I think the most heartbreaking thing this Christmas has been seeing how very much and very deeply my children love June. Joel asked for her moments after we first walked in the door of my mom's house, and later he sat beside her and kissed and stroked and hugged and cuddled her endlessly. He couldn't stop staring at her and being so sweet to her. He held her for a long time, and I don't think he ever would have volunteered to give her up. He kept bending his head forward to see her face and to kiss her cheek. Numerous times since then he has spontaneously piped, "I'nna hold June!" (I'nna is Joel's shorthand way of saying "I wanna".) And Caleb asked to hold her during Christmas Eve service and was beaming with joy and pride with her in his lap. He was sad to give her back to me when she started fussing and later told me that holding June was his favorite part of going to church. It has broken my heart to see my kids love on their baby cousin so tenderly and to know they want to be loving on Samuel, they miss him, they wonder about him, and they are sad to miss the chance to be a big brother to Samuel. I am deeply thankful that they have been able to hold and love June, and I am sure it's part of their healing as it has been part of mine, but how I wish I could offer them their own baby brother to hold and love and care for.

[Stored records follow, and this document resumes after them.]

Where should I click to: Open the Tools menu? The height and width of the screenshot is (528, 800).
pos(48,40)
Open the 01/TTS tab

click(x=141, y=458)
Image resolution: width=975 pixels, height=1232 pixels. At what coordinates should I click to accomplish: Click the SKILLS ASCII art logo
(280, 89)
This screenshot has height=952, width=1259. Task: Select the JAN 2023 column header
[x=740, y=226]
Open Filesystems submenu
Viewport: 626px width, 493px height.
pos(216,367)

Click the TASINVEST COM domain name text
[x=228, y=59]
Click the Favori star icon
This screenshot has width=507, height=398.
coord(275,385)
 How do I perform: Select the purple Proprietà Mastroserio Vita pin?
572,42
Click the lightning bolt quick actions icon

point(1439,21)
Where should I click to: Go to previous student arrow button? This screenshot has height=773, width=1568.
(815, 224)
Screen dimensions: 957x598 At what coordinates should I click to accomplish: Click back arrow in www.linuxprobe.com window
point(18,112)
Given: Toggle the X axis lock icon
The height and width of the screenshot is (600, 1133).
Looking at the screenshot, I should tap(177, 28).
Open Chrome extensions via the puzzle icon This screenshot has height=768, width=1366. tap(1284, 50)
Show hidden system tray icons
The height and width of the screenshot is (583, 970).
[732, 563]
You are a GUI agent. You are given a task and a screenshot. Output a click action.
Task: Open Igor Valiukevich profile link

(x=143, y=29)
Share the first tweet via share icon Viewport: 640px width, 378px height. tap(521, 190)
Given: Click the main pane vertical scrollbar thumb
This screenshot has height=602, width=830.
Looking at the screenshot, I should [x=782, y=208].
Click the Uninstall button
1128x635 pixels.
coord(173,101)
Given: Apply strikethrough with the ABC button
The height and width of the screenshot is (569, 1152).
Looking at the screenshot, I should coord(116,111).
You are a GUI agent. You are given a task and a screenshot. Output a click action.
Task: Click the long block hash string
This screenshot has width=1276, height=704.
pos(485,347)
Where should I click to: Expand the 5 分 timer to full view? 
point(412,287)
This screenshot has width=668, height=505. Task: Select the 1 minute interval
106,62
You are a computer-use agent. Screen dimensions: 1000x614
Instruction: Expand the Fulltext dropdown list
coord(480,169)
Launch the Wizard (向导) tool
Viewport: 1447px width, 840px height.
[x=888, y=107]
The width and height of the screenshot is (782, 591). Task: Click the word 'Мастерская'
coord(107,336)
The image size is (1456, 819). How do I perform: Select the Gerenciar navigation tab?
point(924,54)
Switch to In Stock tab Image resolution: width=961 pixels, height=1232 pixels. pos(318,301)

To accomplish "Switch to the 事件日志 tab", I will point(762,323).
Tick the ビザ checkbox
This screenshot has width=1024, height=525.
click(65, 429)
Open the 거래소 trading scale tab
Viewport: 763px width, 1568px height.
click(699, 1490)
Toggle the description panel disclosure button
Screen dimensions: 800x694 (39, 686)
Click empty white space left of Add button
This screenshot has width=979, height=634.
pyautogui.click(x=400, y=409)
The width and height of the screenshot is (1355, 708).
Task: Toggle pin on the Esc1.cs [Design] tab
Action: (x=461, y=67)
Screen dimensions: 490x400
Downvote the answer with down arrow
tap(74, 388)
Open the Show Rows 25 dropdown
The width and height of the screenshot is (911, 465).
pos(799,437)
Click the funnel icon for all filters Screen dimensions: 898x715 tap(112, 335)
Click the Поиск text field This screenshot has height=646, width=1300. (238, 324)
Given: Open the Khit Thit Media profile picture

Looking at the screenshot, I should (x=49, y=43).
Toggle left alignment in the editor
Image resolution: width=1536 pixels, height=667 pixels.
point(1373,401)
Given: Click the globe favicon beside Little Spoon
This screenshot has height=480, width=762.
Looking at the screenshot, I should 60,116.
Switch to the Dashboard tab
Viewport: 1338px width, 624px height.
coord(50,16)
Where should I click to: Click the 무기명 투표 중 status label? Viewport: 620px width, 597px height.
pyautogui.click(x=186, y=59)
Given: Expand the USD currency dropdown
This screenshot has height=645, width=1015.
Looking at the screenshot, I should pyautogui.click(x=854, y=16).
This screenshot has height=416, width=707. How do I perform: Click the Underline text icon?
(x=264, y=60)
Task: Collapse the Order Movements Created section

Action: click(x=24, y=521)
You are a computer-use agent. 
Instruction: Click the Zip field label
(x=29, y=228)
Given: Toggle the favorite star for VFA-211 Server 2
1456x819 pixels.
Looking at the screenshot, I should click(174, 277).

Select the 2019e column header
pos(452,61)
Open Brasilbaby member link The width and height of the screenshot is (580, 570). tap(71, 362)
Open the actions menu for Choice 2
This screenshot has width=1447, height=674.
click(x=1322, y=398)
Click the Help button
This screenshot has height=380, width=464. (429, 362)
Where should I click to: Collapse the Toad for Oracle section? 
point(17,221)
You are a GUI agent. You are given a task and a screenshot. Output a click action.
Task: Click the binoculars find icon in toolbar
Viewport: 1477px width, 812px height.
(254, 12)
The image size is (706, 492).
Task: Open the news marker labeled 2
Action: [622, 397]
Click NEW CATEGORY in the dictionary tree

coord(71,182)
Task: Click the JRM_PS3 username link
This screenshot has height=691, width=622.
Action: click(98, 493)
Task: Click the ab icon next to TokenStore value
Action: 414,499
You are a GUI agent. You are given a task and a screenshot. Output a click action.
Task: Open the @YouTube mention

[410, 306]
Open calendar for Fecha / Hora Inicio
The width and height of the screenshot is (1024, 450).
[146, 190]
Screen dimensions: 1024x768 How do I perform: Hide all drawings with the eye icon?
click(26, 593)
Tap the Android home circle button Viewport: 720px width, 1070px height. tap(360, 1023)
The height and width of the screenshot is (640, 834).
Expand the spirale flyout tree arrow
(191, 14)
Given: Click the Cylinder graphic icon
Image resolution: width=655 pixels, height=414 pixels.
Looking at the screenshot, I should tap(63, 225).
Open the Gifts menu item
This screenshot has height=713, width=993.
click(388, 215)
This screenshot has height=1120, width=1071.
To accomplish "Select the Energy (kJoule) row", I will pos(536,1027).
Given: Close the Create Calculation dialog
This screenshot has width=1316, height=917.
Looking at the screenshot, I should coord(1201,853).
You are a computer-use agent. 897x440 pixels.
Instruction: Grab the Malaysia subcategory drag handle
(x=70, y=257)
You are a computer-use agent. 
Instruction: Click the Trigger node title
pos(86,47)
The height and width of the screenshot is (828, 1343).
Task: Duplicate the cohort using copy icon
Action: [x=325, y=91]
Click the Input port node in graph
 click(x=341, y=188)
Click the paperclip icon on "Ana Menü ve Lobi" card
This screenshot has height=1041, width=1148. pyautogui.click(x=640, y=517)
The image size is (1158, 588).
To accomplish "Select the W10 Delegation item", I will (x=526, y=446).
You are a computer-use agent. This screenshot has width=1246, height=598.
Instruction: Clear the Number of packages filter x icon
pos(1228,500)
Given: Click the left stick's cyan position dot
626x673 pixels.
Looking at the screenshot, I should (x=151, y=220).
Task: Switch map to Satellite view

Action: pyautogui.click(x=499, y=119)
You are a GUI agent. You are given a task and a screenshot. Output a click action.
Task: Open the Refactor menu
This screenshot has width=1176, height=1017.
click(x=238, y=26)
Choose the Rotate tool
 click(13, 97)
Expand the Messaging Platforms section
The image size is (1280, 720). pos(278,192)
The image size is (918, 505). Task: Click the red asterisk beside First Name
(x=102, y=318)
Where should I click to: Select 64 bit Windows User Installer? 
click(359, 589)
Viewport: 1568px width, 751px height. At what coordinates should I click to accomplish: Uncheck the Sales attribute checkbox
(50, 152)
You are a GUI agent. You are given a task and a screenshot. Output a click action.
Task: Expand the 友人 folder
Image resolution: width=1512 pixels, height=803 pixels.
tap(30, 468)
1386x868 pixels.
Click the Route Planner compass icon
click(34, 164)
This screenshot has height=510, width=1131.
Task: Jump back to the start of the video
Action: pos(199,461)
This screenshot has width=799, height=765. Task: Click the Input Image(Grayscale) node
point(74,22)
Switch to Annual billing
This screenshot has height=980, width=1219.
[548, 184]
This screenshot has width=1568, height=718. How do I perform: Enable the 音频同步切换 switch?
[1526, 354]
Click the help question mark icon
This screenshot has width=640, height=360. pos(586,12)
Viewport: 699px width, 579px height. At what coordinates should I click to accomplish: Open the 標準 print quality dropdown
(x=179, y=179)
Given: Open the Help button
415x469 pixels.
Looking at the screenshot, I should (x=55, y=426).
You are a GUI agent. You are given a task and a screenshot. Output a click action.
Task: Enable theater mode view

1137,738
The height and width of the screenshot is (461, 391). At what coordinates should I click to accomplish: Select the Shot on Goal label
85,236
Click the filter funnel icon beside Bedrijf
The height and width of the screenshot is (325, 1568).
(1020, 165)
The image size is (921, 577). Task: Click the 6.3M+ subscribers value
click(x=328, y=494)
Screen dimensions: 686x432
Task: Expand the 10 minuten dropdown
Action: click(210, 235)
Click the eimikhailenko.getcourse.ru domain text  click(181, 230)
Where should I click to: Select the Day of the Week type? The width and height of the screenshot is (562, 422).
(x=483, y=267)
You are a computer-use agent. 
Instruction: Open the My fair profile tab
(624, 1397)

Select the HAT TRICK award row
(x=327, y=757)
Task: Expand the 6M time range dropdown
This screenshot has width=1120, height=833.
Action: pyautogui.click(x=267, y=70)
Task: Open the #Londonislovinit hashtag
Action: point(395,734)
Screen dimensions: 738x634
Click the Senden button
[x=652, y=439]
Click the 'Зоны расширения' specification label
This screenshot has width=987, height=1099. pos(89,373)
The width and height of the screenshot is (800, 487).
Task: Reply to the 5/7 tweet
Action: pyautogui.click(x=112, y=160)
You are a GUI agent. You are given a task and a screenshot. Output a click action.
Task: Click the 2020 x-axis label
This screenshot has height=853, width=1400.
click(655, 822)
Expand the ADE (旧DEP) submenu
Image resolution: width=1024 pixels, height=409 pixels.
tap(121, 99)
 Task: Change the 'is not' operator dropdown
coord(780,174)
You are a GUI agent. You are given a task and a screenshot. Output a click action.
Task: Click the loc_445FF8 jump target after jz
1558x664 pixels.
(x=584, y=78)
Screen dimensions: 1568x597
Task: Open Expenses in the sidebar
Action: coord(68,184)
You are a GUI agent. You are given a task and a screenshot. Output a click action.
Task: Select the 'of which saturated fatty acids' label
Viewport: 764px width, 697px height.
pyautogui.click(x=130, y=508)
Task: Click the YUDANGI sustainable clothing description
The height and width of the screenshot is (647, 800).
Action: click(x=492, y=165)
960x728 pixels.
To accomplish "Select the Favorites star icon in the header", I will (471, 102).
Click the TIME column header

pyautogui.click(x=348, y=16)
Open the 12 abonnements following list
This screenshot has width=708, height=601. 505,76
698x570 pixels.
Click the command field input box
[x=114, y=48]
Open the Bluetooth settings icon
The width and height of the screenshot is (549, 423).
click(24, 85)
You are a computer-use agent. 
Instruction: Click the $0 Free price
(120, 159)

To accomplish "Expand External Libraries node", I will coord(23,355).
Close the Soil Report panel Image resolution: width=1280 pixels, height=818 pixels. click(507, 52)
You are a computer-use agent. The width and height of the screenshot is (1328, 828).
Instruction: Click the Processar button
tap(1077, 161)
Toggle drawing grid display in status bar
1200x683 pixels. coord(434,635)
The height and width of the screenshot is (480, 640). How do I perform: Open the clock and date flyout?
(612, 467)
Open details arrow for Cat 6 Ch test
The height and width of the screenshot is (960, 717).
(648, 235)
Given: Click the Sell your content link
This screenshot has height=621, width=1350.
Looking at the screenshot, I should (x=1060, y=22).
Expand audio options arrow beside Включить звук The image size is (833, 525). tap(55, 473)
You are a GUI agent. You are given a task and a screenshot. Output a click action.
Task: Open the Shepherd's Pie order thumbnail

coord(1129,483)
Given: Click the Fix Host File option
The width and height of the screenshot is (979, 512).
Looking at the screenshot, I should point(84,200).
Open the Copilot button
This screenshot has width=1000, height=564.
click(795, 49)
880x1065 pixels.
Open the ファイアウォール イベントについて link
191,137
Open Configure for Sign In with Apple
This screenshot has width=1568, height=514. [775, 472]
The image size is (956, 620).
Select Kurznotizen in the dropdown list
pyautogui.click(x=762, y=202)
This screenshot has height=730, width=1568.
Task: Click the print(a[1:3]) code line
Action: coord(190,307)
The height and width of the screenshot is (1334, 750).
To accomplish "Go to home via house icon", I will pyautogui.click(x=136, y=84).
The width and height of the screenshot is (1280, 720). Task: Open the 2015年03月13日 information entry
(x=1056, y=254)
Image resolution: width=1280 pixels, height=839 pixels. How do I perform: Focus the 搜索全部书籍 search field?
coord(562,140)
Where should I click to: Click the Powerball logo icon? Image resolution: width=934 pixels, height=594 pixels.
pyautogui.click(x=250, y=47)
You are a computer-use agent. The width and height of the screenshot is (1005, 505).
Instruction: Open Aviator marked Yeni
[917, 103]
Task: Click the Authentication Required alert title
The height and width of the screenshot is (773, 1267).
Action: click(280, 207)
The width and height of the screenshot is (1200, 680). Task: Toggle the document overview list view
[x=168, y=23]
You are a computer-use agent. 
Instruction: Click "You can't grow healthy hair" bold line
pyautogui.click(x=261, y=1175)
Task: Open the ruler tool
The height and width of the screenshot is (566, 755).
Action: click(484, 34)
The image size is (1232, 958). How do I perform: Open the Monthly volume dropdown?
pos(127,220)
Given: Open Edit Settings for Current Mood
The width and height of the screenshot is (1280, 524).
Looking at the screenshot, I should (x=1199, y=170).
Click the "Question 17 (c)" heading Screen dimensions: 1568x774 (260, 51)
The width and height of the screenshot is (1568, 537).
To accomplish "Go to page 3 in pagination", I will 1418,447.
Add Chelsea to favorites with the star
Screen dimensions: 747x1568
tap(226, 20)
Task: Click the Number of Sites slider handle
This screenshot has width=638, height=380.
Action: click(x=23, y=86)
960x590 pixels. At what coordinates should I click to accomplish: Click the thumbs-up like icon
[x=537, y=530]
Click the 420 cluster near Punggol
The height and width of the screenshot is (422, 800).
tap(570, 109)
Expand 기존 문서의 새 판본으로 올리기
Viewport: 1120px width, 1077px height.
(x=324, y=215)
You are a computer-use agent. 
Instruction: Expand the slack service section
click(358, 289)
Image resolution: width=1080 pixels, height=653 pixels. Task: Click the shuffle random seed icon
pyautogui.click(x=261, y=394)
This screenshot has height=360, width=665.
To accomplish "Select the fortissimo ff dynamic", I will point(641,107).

This morning at my mom's church, we sang "Great is Thy Faithfulness," a song we sang to Samuel on occasion. I often pondered and prayed a line from that song during the month of August. In fact, I am pretty sure it was a status update on facebook. "Strength for today and bright hope for tomorrow" meant something very different in August than it does now, and that realization lead to a torrent of tears. In August, I was desperate for God's strength to make it through the day, to trust Him, and to hope for Samuel's future. I needed Him to face every piece of good news and bad, every fear and uncertainty, every question about his health and how to proceed. And I needed God to give me hope that Samuel would come home, live a full life, and be in my arms someday. Now, however, I need strength to face each day without Samuel and bright hope for the "tomorrow" in which I get to spend eternity with my son. It's an entirely different prayer now, though no less relevant or true. And singing it was sorrowful, overwhelming, and refreshing all at once.
This Christmas is one I will not forget. I didn't have my baby boy to hold and care for, but I have a new picture of him celebrating Jesus in Heaven. I didn't have Samuel to kiss and stare at, but I have June to soak up and treasure. I didn't get to scold Caleb and Joel for being rough with their baby brother, but I got to witness their shear joy in holding and loving their baby cousin. I didn't get to tuck my newest son in on Christmas Eve, but I have a new appreciation for Christ coming as a baby and for Mary and Joseph's wonder at His birth. God continually gives me gifts of grace, peace, hope, and strength, and I continue to experience Him in ways I never would have if Samuel hadn't been born the way he was. My God amazes me, and this Christmas I celebrate Him more sincerely than ever before. What a gift we have in Jesus!